One of the key differences between those who favor educational ‘reform’–that is, those who view education primarily as a personnel issue–and those that oppose it is how each group thinks good schools come to be. Consider this by Matthew Yglesias, an education reform supporter (italics mine):
School funding inequities are obviously unfair, and I think we should get rid of them. Still, local governments are a distinct minority of school finance these days. It’s also difficult to point to very clear correlations between per student funding and school performance. What’s more, a school full of poor kids probably needs many more resources to succeed than a more affluent one. Most of all, though, I think this in many ways gets the problem with edu-localism backwards. It’s not so much that the richest communities can buy themselves the best schools as it is that the richest parents can buy themselves houses wherever the best schools happen to be. This is part of what drives me crazy about debates around charter schools and “choice” in the United States. Every prosperous family in the Washington, DC metro area is exercising public school choice when they decide where to live. And competition between suburban jurisdictions to attract affluent residents and raise property values is an important force in the competitive delivery of social services. It’s only poor people who just get stuck living where they can afford to live (i.e., someplace with low-quality services) and going to whatever school happens to be there. You need to either increase the number of high-quality schools or else increase the capacity of existing high-quality schools. Otherwise, well-heeled parents will use their financial clout to buy access to them, and poor parents will be stuck with the schools they can afford.
The italicized part is very telling.
According to Yglesias, schools are entities to be purchased: you can buy an ‘Astor Martin’ school, a ‘Mercedes’ school, a GM minivan school, or a busted out twenty year old used Yugo school. The primary determinants of a school’s quality in this model are the staff (teachers and administrators) and the facilities and resources. If you believe this, and add that there are a fair amount of studies that suggest that spending has a modest overall effect on test scores*, then the obvious result is that we need better teachers (not that we couldn’t always use better teachers, but, once you remove schools with lots of poor kids, U.S. students, believe it or not, excel).

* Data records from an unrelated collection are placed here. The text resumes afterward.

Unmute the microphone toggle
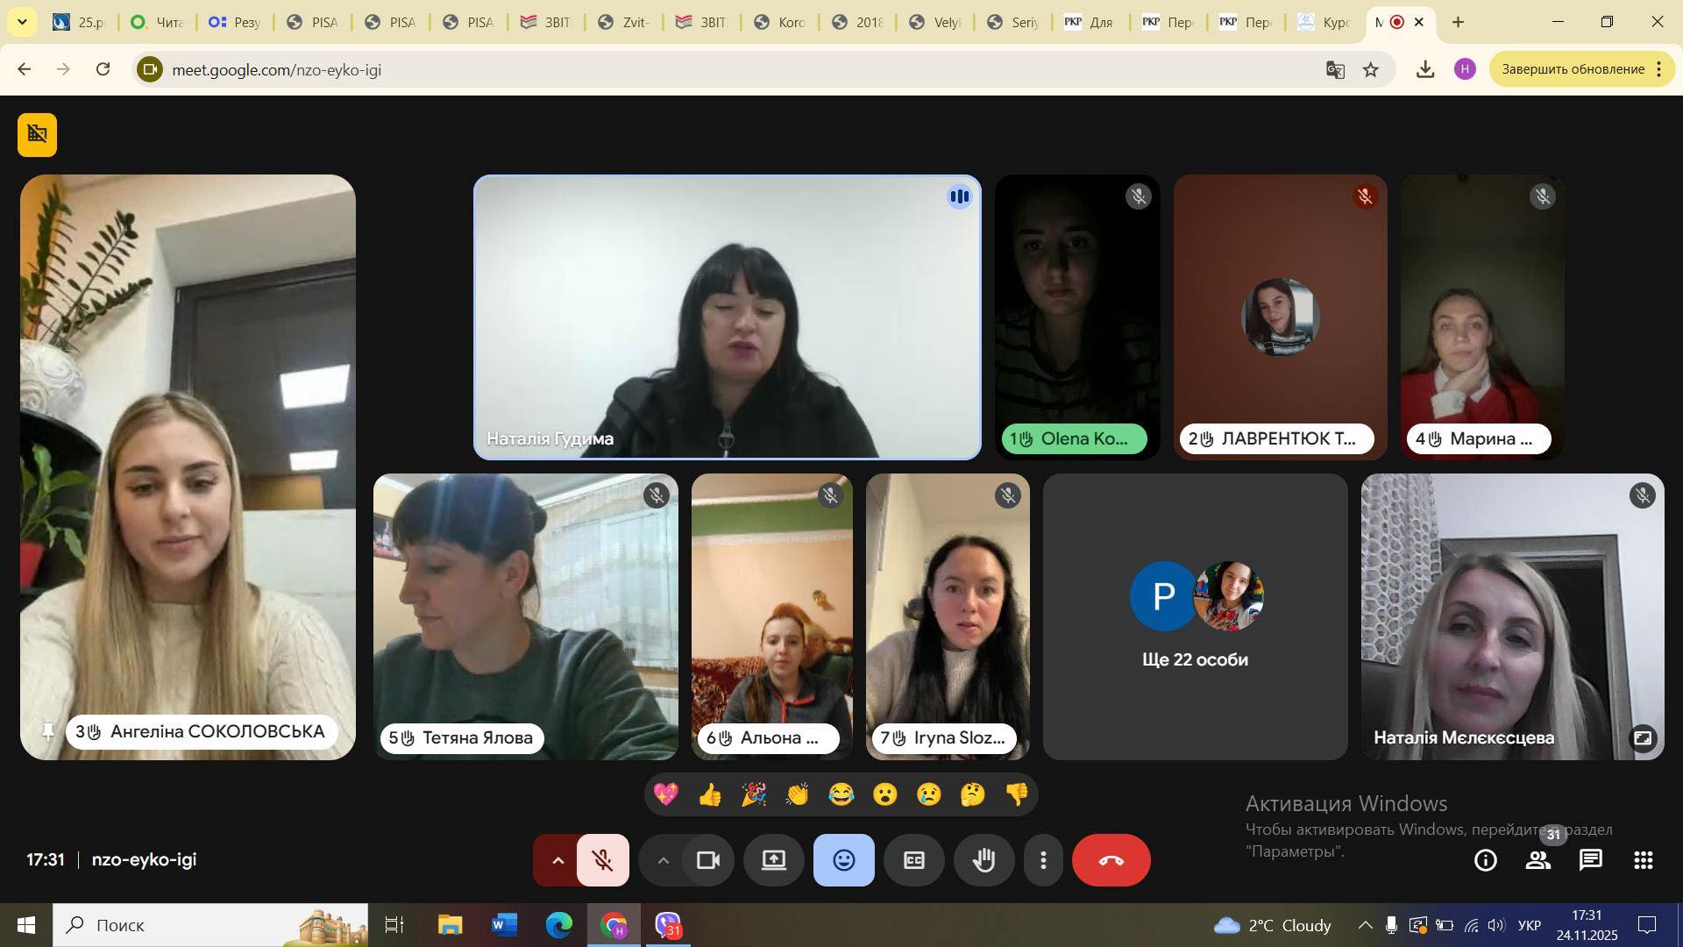Viewport: 1683px width, 947px height. click(x=603, y=860)
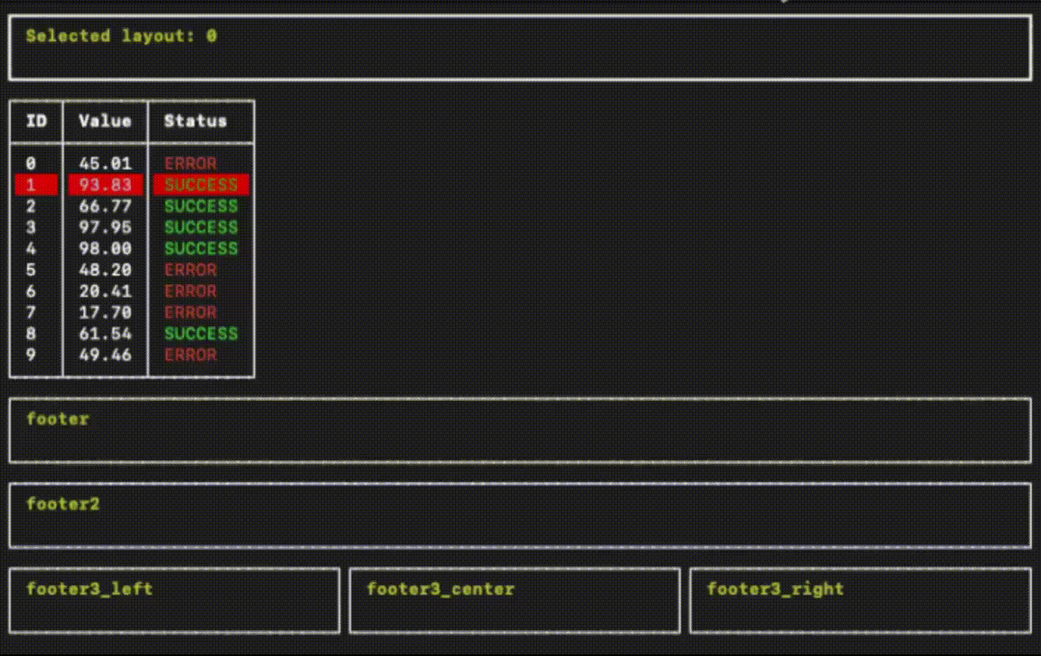Screen dimensions: 1041x656
Task: Click the ID column header
Action: [x=36, y=121]
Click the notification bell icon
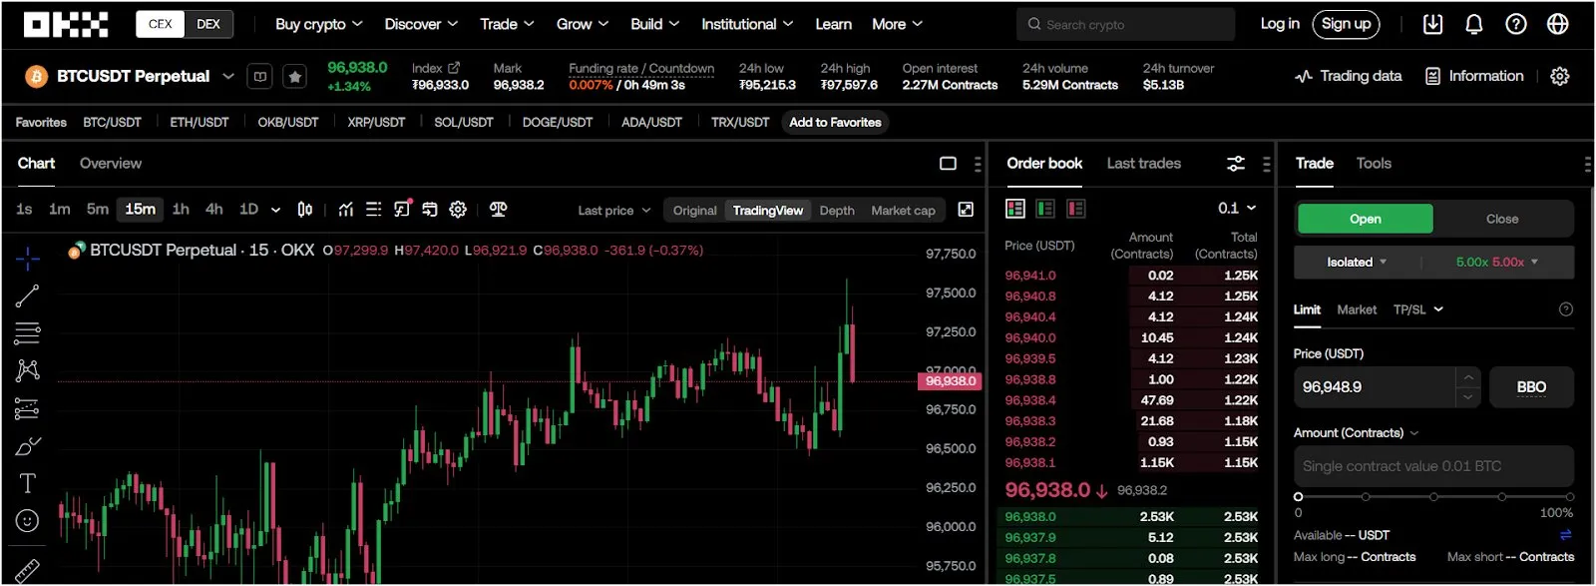The height and width of the screenshot is (586, 1596). point(1474,24)
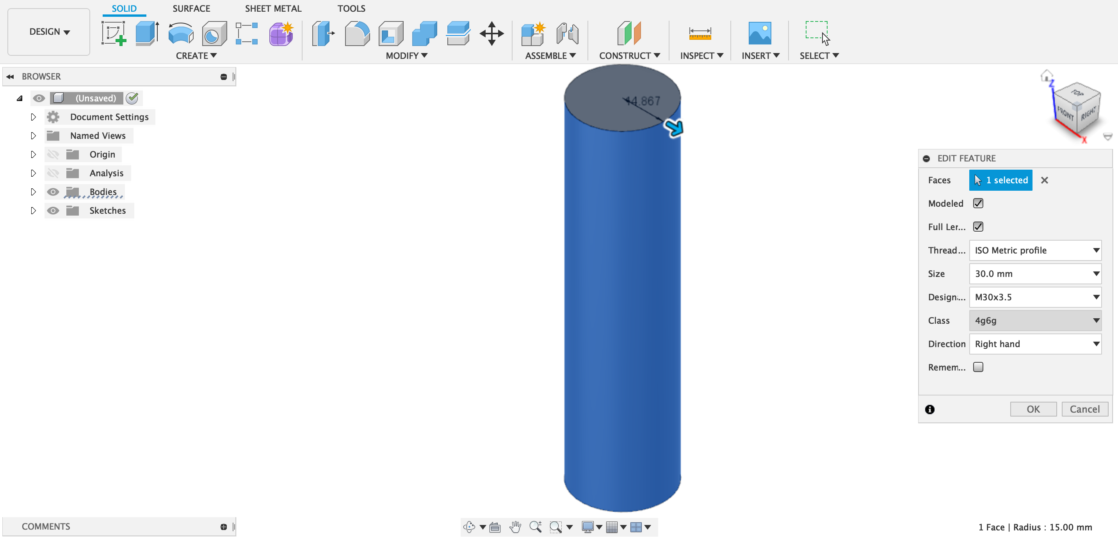
Task: Switch to the Sheet Metal tab
Action: 273,9
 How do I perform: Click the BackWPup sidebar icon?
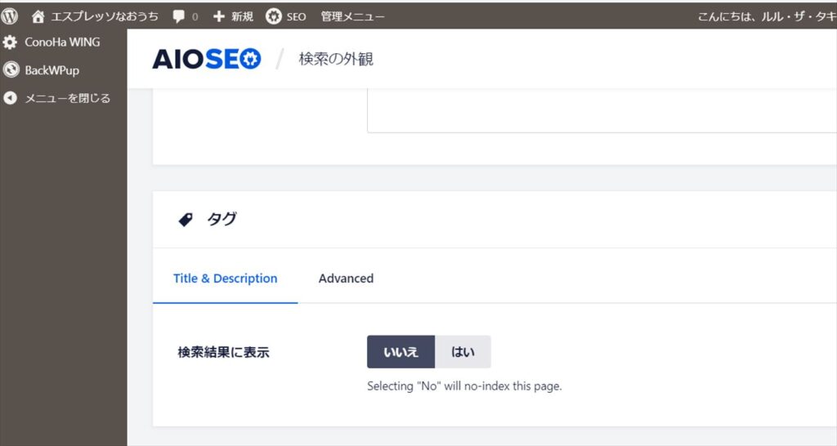tap(10, 70)
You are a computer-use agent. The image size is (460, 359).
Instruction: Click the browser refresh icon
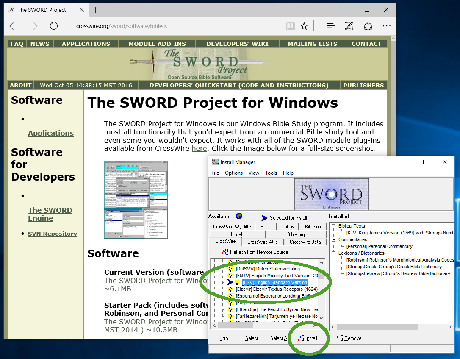53,26
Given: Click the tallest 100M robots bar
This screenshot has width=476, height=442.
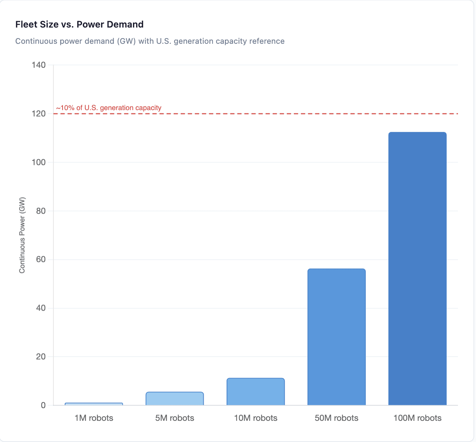Looking at the screenshot, I should pyautogui.click(x=417, y=268).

Those of us who don’t view reform/teacher management** as an unqualified good thing view schools very differently. A key–the key–determinant of a good school is the student body (along with their parents). As I described in “Do Parents Choose Schools or Student Bodies?“, students are a major contributor to performance:
For example, a population with fifty percent of children below the poverty line (which tragically is the case in some areas) will have, a score of 209 with a 95% probability of being between 197 – 219*. A population with only two percent of its children in poverty should have a score of 254 with a 95% probability of being between 231 – 274.
This isn’t to say that individual students can’t over- or underperform. And population[s] (states or schools) can defy expectations: at the state level, Massachusetts scores twelve points higher than it should. Demography may not be destiny, but it is a heavy burden.
In the above example, there is virtually no way the poor population will ever appear as ‘good’ as the wealthy school, even if the poor school does a better job of educating its students–that is, getting them to achieve more than they should based on their socioeconomic status. Even if you compare a school with a ten percent poverty rate (half the national average) to a school with a two percent poverty rate, only a quarter of the time will the ‘poorer’ school perform better.
The point is when parents are choosing schools based on test scores, they are not necessarily assessing school quality, but child poverty. The educational system that they’re leaving might stink too, but there is a massive conflation going on here. Even if they don’t think they’re doing so, families who are moving in order to secure a better education are, to a considerable extent, fleeing ‘undesirable’ student bodies.
In Massachusetts schools, the effects of poverty are even stronger than they are nationally, especially for science education outcomes.
School quality is inseparable from a school’s students. This isn’t to say that teachers have no effect (they do), but study after study shows that they have a limited effect (and the value-added testing methods have serious methodological problems). It’s the environment students live in that is the largest determinant of student performance–and, despite claims to the contrary, we can do something about poverty (having a maximum employment policy, if nothing else, would lift millions of students out of poverty).
As long as ‘progressives’ rely on a model that acts as if school quality is an external characteristic and not an emergent property derived from students, parents, and, yes, teachers, we will be stuck combating foolish ‘reform’ efforts.
*I think many of these studies haven’t separated out the components of spending (not all spending should affect test scores), but I’ll accept the argument for now.
**When education reformers start getting serious about curriculum and pedagogy, then I’ll view their concerns as more than personnel management.